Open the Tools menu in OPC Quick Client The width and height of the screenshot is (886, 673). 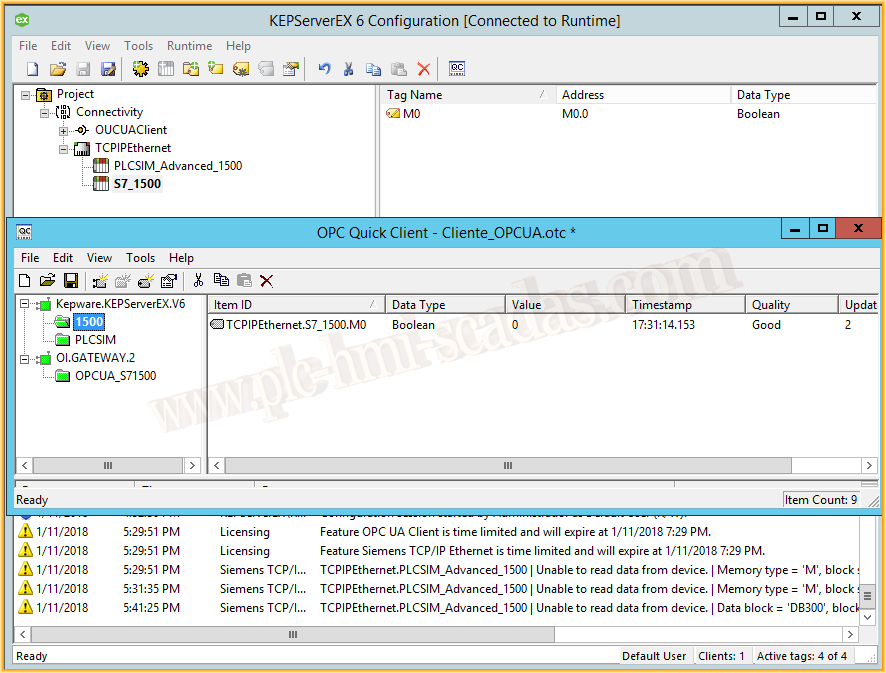tap(140, 258)
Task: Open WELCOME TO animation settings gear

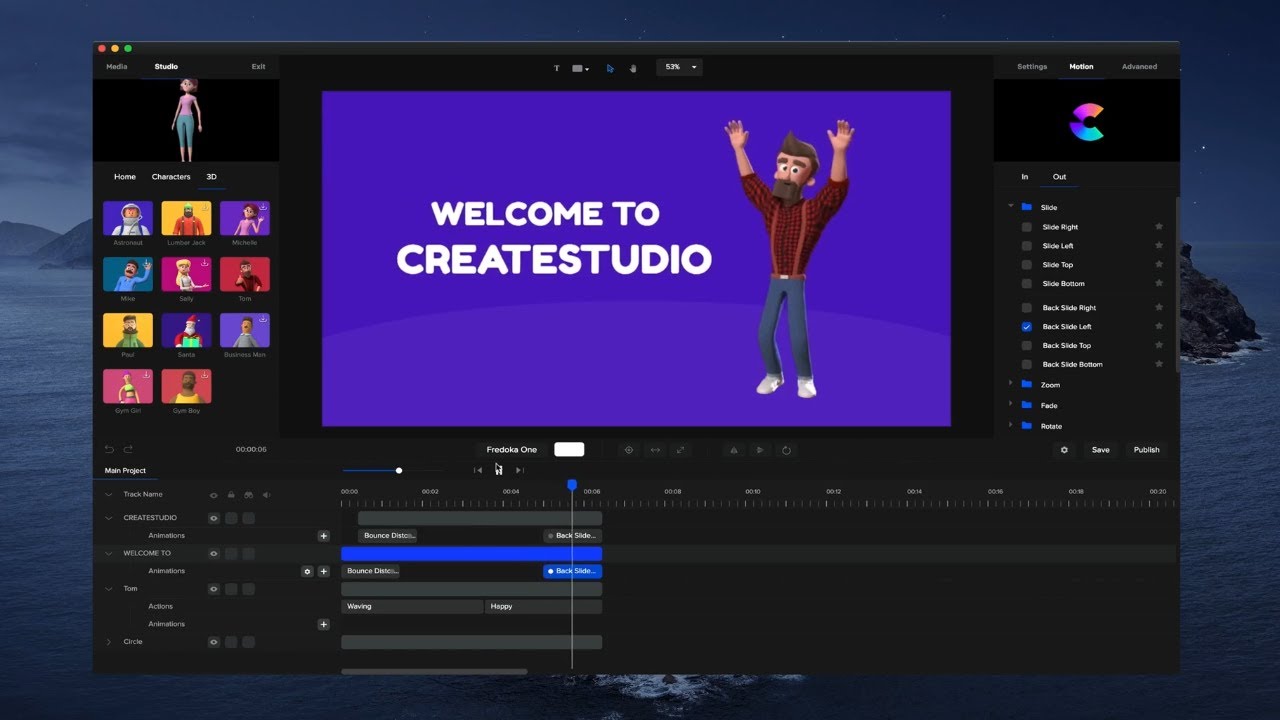Action: [x=307, y=571]
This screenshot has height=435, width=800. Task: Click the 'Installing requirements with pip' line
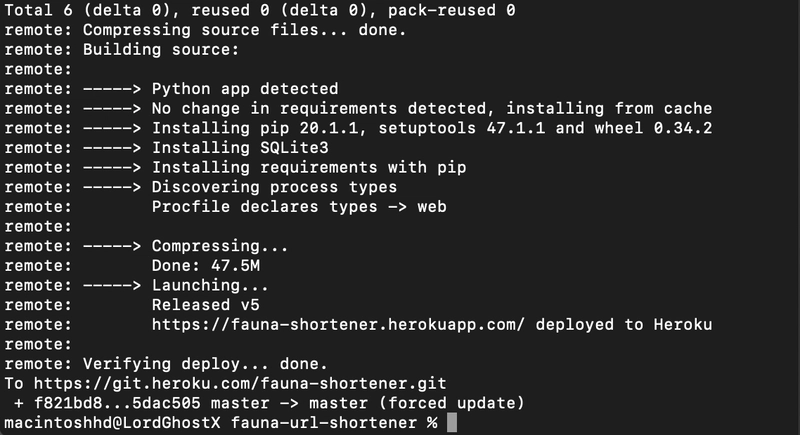(308, 167)
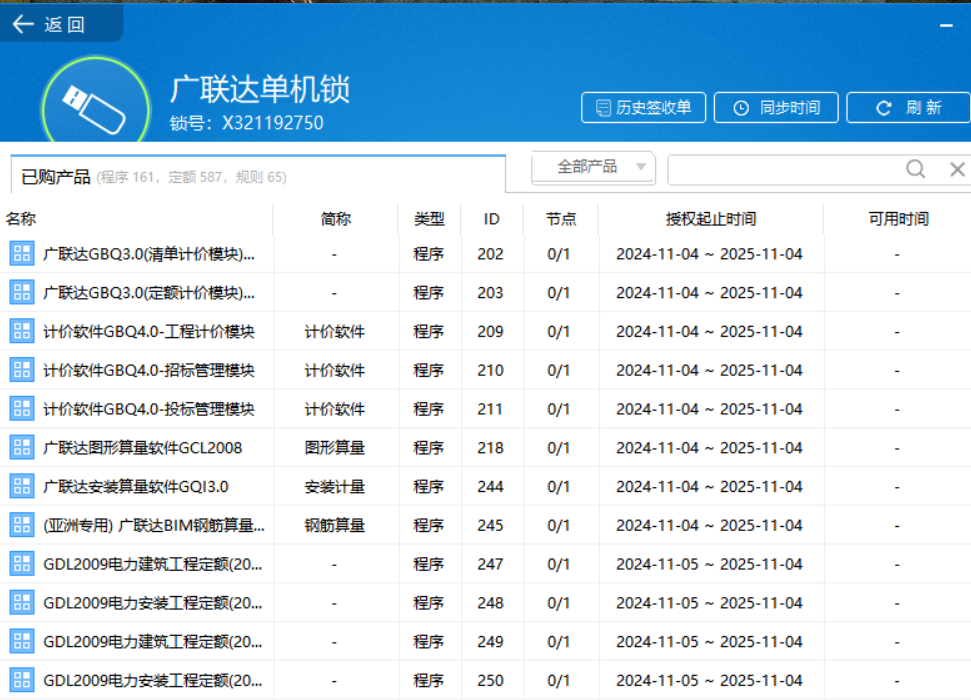Click the 同步时间 button

pyautogui.click(x=776, y=107)
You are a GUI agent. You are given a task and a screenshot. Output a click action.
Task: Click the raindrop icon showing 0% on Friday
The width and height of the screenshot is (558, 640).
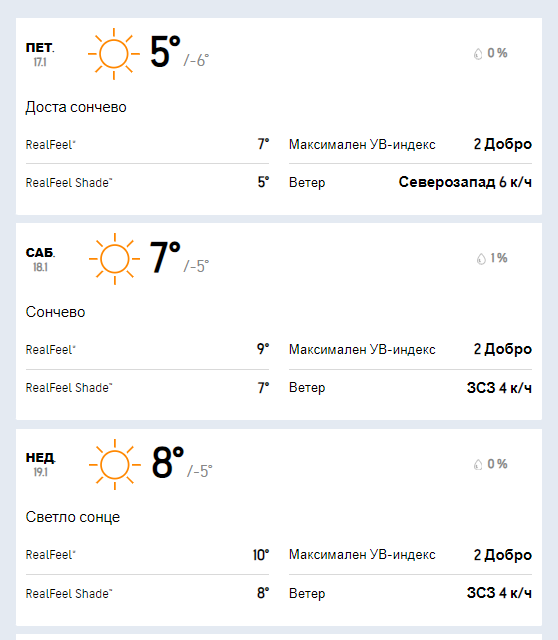tap(478, 53)
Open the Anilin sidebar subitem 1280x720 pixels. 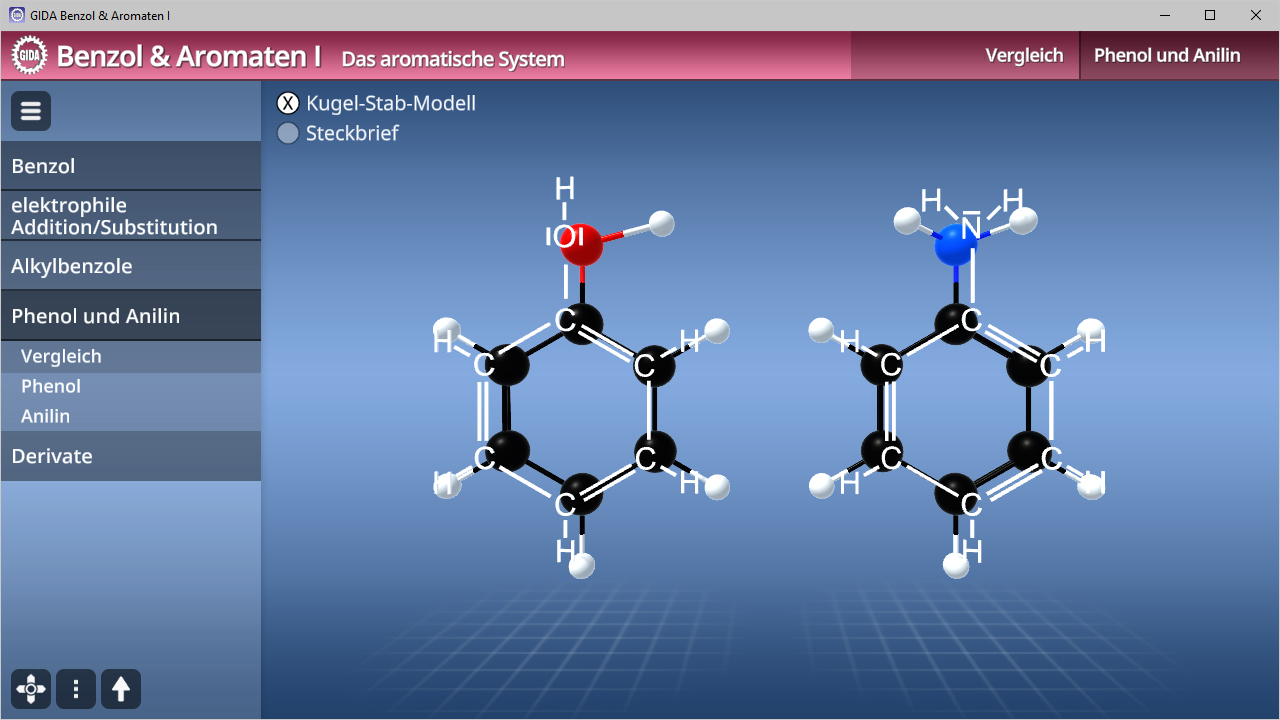(46, 416)
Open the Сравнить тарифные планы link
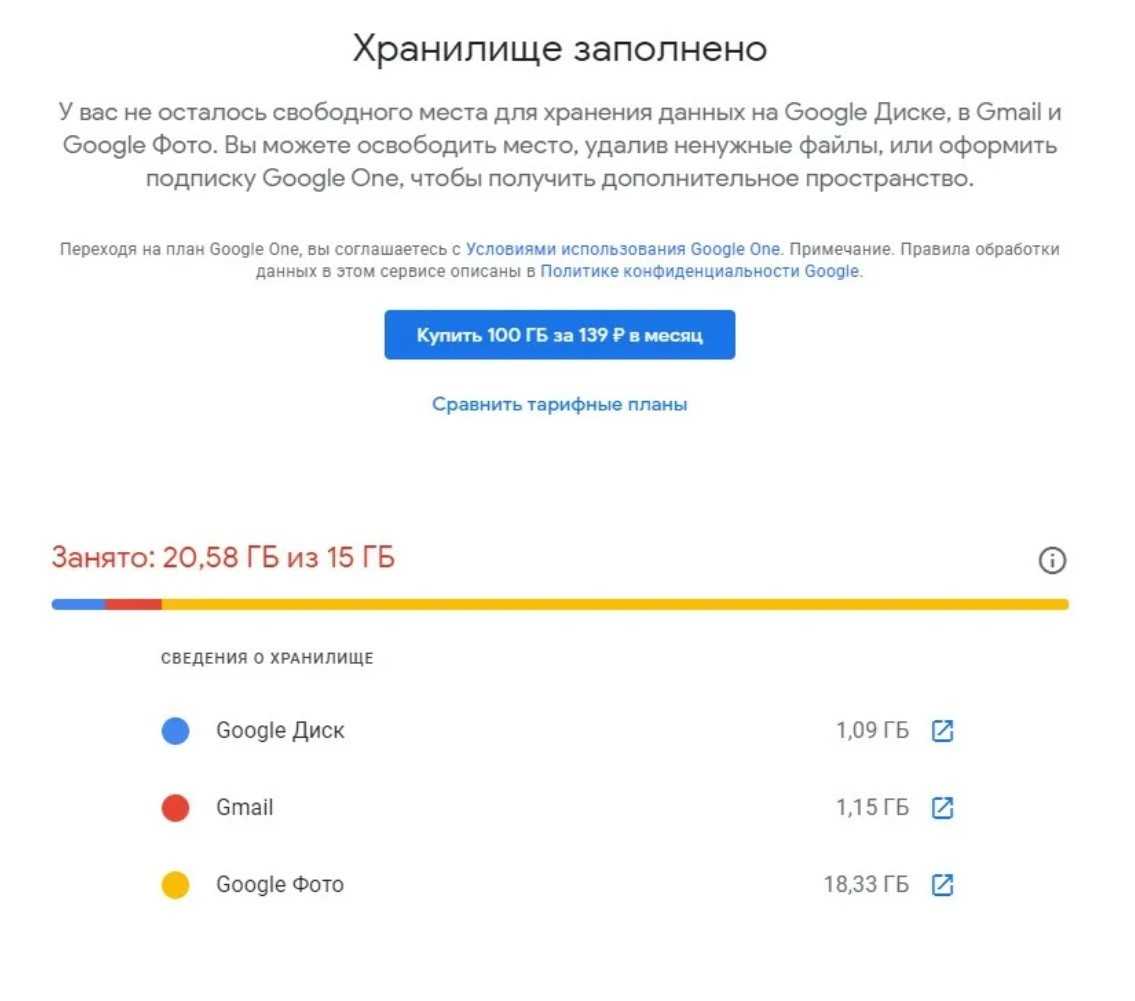 point(559,405)
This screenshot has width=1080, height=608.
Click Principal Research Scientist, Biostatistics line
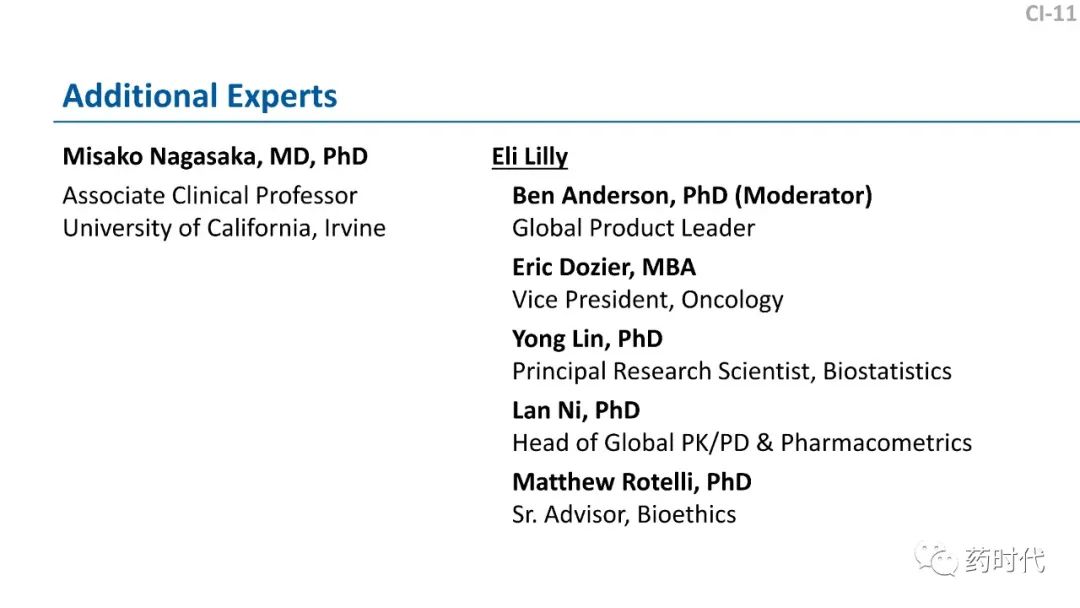[732, 372]
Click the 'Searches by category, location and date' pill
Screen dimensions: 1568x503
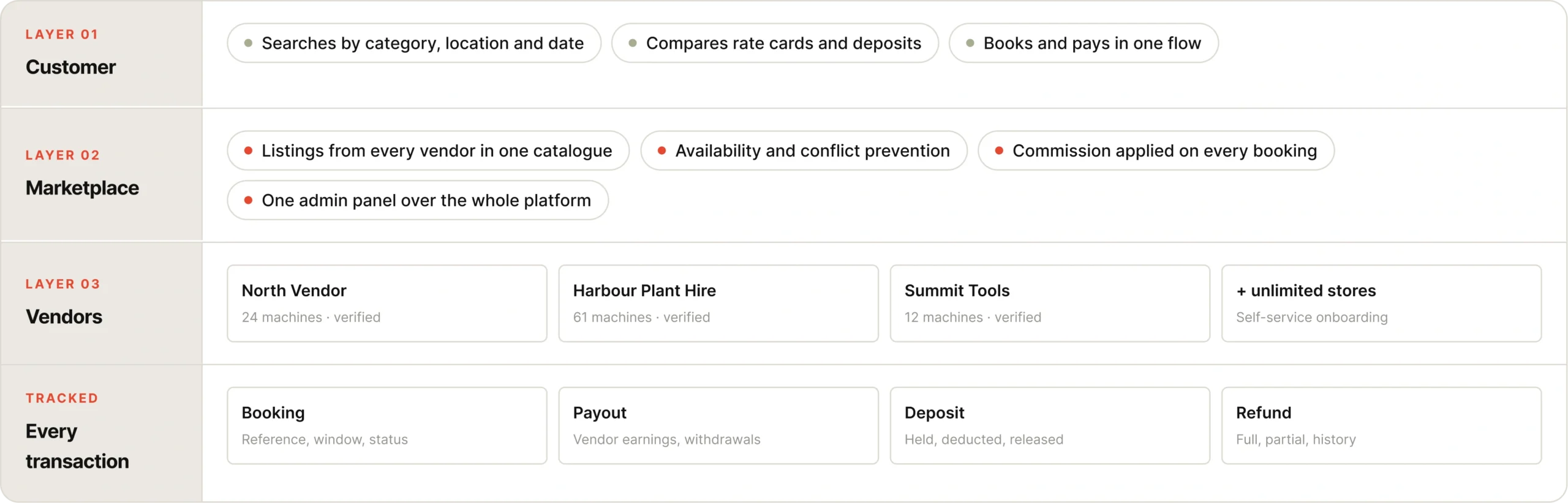point(414,43)
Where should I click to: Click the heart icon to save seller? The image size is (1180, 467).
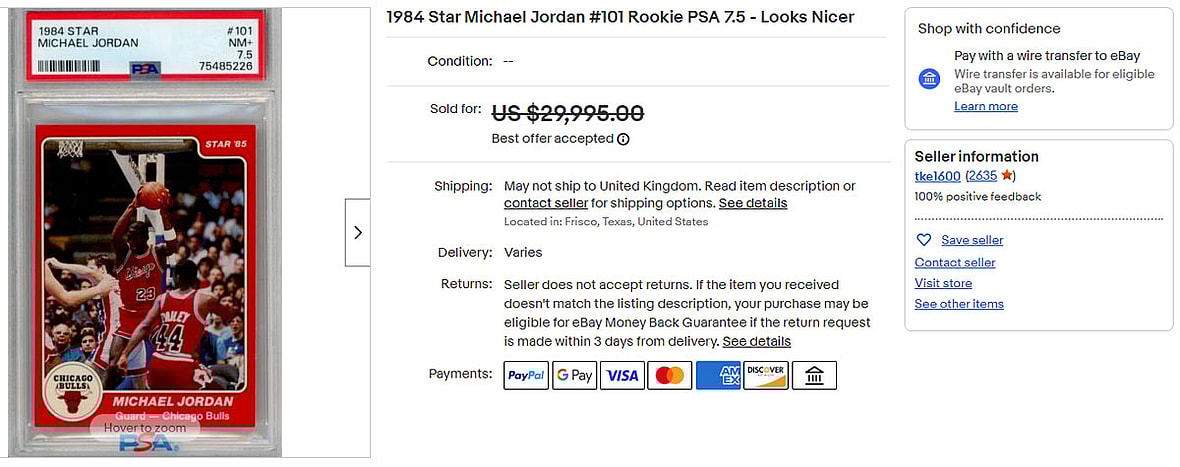point(924,240)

PROBLEM DETAILS:
Pictures are to be omitted. Print exactly the lines from the line containing "Click Principal Research" through the final line of the material above, both included.

RESPONSE TO THIS TASK:
Click Principal Research Scientist, Biostatistics line
[732, 372]
Click the 'Searches by category, location and date' pill
Screen dimensions: 1568x503
point(414,43)
Where should I click to: Click the heart icon to save seller? The image size is (1180, 467).
point(924,240)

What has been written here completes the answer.